Le centenaire de la Charte d’Amiens a été l’occasion pour le mouvement ouvrier de se réapproprier les débats qui avaient abouti à ce texte fondateur du syndicalisme français. « Cette conception syndicaliste révolutionnaire s’accompagne d’une méfiance totale à l’égard du ‘politique’ : les partis, les institutions, les élus ne sont pas, eux, des ouvriers. Ils cherchent des compromis en permanence, ils n’iront jamais jusqu’au bout… C’est la raison pour laquelle « autonomie » est synonyme d’orientation radicale anticapitaliste » [2]. Pour le courant anarcho-syndicaliste, l’indépendance institutionnelle permettrait, contrairement au parti « qui compte avec le pouvoir » [3], de poser le changement radical de la société.
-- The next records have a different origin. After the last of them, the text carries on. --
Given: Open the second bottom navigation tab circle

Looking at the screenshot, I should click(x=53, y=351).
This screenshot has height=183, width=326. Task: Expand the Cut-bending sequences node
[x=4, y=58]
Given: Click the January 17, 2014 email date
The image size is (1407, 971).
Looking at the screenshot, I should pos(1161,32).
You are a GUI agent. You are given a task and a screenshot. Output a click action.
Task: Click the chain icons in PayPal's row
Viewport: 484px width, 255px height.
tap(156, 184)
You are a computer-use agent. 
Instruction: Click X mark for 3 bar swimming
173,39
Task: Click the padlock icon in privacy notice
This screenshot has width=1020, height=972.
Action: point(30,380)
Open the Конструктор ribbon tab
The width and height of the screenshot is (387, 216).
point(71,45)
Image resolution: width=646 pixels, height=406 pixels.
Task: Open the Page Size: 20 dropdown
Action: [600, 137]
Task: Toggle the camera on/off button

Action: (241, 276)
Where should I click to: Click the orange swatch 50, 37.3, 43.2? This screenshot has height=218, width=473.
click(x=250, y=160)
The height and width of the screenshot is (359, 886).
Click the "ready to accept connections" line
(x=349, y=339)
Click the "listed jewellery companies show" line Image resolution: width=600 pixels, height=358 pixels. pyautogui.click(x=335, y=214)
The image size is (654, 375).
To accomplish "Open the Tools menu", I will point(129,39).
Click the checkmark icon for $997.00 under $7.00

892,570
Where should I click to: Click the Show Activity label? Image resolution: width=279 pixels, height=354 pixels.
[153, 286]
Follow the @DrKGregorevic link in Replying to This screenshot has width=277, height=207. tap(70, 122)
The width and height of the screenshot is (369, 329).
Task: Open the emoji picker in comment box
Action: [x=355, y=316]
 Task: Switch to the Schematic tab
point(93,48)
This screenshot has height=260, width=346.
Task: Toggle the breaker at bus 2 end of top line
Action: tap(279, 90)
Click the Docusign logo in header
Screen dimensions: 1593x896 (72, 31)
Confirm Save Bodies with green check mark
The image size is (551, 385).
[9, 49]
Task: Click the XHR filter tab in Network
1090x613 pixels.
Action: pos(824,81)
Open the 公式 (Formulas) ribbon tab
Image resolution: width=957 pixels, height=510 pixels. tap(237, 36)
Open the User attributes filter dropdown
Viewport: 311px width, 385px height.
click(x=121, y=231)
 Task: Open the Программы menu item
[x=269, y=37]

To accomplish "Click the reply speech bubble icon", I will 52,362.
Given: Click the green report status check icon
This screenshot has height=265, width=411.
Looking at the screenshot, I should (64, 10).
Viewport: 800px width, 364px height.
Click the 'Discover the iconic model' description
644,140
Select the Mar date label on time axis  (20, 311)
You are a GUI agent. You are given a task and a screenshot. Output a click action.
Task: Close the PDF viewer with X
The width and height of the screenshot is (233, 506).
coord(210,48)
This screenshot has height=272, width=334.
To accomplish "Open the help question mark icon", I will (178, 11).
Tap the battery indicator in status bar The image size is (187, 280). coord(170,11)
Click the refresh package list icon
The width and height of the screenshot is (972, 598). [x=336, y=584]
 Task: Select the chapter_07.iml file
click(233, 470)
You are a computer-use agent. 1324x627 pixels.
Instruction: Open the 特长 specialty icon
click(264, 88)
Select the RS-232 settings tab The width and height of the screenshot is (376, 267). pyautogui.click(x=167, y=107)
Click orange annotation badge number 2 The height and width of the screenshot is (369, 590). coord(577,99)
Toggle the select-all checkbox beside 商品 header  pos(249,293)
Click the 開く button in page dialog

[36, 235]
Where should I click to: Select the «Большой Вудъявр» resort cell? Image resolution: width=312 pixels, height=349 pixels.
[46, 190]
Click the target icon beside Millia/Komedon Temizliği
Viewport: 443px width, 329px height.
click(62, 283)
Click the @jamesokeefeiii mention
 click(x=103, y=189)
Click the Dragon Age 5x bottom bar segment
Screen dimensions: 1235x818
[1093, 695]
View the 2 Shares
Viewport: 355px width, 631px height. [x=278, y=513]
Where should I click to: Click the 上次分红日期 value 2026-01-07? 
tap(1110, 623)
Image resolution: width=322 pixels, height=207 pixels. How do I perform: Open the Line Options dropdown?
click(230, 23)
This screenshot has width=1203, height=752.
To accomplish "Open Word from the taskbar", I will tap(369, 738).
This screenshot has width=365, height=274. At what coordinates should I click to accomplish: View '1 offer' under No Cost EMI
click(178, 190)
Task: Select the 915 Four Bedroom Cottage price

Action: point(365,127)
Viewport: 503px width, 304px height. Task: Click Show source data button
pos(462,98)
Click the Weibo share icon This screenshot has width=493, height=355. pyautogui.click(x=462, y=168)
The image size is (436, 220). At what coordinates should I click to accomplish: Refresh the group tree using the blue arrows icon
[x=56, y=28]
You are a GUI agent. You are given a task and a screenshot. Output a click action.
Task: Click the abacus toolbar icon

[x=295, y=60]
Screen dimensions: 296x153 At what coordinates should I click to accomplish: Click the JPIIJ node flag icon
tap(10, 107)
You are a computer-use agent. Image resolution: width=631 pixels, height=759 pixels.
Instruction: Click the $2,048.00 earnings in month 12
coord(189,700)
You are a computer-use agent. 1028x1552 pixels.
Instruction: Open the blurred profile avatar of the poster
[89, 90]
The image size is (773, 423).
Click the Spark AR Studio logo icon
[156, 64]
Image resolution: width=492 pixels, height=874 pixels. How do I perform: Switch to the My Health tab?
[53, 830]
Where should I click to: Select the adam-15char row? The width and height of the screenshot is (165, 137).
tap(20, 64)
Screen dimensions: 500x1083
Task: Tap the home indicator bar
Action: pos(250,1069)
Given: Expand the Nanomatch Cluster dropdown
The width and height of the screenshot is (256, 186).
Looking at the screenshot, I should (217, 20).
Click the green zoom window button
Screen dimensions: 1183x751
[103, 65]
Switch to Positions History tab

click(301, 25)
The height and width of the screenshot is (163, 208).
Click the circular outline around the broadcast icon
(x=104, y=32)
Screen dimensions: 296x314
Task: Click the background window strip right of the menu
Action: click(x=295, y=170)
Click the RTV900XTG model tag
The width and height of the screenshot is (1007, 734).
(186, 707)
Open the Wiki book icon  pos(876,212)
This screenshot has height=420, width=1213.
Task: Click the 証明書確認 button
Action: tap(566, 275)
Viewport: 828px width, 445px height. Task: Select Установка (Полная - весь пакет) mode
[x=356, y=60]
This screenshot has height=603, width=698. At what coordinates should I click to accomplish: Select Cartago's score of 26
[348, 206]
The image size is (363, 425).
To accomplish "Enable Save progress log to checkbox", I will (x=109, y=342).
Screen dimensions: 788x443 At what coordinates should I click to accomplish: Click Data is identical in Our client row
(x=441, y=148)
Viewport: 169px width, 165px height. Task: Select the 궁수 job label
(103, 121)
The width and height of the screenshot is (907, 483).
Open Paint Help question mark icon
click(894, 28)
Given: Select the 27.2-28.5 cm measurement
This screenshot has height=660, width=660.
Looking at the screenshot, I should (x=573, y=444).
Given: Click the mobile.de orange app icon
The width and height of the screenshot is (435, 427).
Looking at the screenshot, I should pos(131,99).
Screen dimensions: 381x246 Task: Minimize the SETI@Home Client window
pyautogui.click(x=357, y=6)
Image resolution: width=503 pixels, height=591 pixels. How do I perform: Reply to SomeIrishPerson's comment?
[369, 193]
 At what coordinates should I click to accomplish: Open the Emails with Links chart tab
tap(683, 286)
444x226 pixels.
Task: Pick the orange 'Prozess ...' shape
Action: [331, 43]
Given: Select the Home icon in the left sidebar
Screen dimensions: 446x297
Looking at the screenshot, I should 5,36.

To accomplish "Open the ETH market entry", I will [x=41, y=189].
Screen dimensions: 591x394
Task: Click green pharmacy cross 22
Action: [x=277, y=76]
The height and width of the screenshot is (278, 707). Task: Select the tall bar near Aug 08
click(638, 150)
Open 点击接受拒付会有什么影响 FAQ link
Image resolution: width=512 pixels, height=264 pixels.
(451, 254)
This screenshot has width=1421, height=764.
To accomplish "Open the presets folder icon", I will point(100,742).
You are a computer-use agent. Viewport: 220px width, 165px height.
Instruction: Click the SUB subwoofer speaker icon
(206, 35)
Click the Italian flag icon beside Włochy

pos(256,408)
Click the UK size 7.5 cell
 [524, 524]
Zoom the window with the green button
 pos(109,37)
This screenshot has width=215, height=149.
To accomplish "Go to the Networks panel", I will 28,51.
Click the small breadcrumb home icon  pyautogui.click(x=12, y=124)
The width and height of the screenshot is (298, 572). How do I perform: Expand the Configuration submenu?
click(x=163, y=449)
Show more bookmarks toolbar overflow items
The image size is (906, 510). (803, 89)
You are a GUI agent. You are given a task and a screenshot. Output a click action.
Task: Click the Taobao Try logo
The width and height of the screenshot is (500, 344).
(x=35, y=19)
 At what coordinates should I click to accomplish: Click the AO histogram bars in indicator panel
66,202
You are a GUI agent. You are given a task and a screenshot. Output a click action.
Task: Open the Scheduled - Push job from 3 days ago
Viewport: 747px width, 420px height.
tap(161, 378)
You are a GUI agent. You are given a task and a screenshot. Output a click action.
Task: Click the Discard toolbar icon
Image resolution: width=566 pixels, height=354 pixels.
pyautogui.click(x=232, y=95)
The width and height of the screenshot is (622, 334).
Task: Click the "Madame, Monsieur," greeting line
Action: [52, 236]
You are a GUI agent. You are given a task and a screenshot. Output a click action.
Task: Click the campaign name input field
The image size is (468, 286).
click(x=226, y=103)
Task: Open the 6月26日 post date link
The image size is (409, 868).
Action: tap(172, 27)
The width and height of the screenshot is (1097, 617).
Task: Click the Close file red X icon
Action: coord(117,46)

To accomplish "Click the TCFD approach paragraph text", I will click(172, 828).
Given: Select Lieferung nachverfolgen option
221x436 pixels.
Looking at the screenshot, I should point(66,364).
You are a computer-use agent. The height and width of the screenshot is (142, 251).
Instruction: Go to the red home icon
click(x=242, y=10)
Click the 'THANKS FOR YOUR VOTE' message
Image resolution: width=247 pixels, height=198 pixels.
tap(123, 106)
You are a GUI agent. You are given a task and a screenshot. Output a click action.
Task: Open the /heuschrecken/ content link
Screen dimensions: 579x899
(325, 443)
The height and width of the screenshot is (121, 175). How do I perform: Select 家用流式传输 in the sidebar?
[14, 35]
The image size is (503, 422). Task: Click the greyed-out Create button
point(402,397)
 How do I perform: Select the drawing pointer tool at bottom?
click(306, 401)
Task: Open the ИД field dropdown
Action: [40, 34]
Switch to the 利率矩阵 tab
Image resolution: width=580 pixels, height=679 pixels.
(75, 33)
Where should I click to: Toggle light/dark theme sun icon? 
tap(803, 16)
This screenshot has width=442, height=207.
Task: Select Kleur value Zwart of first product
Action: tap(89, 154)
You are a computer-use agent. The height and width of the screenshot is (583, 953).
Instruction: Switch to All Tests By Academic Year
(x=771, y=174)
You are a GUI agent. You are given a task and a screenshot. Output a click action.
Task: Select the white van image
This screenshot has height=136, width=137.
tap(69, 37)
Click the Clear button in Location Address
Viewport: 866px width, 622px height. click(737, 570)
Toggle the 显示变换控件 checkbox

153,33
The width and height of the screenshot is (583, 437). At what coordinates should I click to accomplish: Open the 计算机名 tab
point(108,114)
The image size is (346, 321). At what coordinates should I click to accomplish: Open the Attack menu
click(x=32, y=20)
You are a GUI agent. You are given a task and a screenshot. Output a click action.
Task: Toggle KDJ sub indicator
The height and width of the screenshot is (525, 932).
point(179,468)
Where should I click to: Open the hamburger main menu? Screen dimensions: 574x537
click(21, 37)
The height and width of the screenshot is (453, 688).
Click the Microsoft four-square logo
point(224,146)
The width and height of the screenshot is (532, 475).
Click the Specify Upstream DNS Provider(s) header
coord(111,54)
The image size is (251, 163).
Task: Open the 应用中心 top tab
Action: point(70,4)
Se situant dans la continuité politique de la Charte d’Amiens, l’appel de 1999 pour une autonomie du mouvement social montre une méfiance vis-à-vis des mécanismes institutionnels : « Dégagé des préoccupations de gestion du système et des institutions, le mouvement social pourra s’immiscer dans le débat et imposer d’autres choix ». Le mouvement social serait à même de défricher de nouveaux terrains, de nouvelles formes de radicalisation, enrichissant la démarche collective.

Dans les années 1970, le mouvement des femmes a été l’occasion d’approfondir cette question. Le mouvement féministe qui a émergé en 1970 s’est heurté à des mouvements de femmes inféodés à des partis comme l’Union des femmes françaises qui était totalement dépendante du PCF mais n’était pas féministe (même si cette union l’a été quelques mois après la Libération) ; le mouvement féministe (mais aussi le mouvement homo) a par ailleurs contesté l’idée présente dans la gauche et l’extrême gauche au lendemain de 1968 suivant laquelle il y aurait une contradiction principale opposant les classes, les autres contradictions étant secondaires et pouvant être réglées par la révolution. Confronté à une conception du féminisme qui inféodait la lutte des femmes à celle des classes, ou bien qui inféodait le mouvement lui-même au parti et à ses objectifs, le mouvement a posé l’autonomie comme une exigence : « Par indépendant ou autonome, nous voulons dire que le mouvement est organisé et dirigé par des femmes ; qu’il considère la lutte pour le droit des femmes comme une priorité absolue et qu’il refuse de subordonner cette lutte à d’autres intérêts ; qu’il n’est subordonné aux décisions ou à l’orientation d’aucune tendance politique ni d’aucun groupe social ; qu’il est décidé à mener jusqu’au bout la lutte par tous les moyens et avec toutes les forces qui se révèleront nécessaires » [4]. Mais cette lutte doit être reliée à la lutte de classe : « seule une convergence entre les objectifs féministes et la lutte pour une transformation radicale de la société permettra le rassemblement des forces nécessaires pour atteindre les buts des femmes. » Plus récemment, la LCR, dans son manifeste, réaffirme cet approche : « Seule une lutte consciente contre la domination masculine peut la faire reculer, voire l’éradiquer. Les femmes, les premières concernées, doivent s’organiser pour créer un rapport de forces » [5]. Ceci a pu conduire à théoriser la nécessité d’une organisation non mixte [6]. Soulignons aussi, ce que le mouvement féministe ne cesse de mettre en avant, que les différentes oppressions trouvent aussi des expressions au sein même des partis. Ceci impose de ne pas confier à ce même parti la seule responsabilité de la lutte contre ces oppressions.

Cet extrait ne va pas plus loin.